Sunday 7 March 2010
Empowered by technology and sampling efforts designed to facilitate genome-wide association mapping, human geneticists are now studying the geography of genetic variation in unprecedented detail.
With high genomic coverage and geographic resolution, these studies are identifying loci with spatial signatures of selection, such as extreme levels of differentiation and correlations with environmental variables.
Deleterious alleles can reach high frequency in small populations because of random fluctuations in allele frequency. This may lead, over time, to reduced average fitness. In this sense, selection is more "effective" in larger populations.
Studies have considered whether the different demographic histories across human populations have resulted in differences in the number, distribution, and severity of deleterious variants, leading to an animated debate.
Variants of Morton, Crow, and Muller’s "total mutational damage" can provide the soundest and most practical basis for such comparisons.

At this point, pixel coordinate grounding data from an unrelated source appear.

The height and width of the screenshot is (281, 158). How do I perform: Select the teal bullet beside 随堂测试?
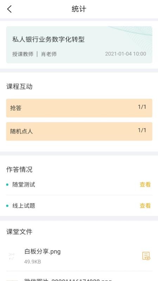7,185
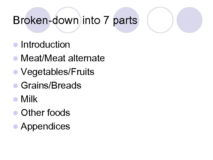
Task: Click the "Other foods" list item
Action: (45, 113)
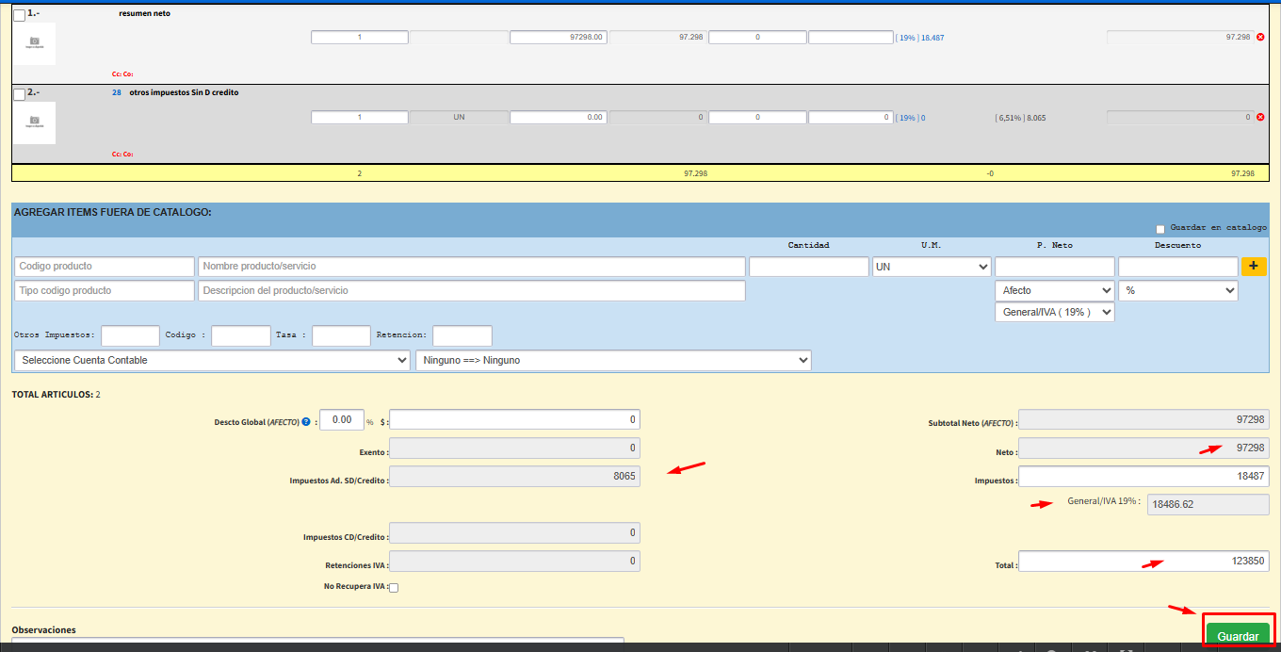Screen dimensions: 1281x652
Task: Open the Descto Global help question icon
Action: pos(306,421)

Using simulations, analytical calculations, and 1000 Genomes Project data, authors provide an intuitive and quantitative explanation for the observed similarity in genetic load across populations. They show that recent demography has likely modulated the effect of selection and still affects it, but the net result of the accumulated differences is small. Direct observation of differential efficacy of selection for specific allele classes is nevertheless possible with contemporary data sets. By contrast, identifying average genome-wide differences in the efficacy of selection across populations will require many modeling assumptions and is unlikely to provide much biological insight about human populations.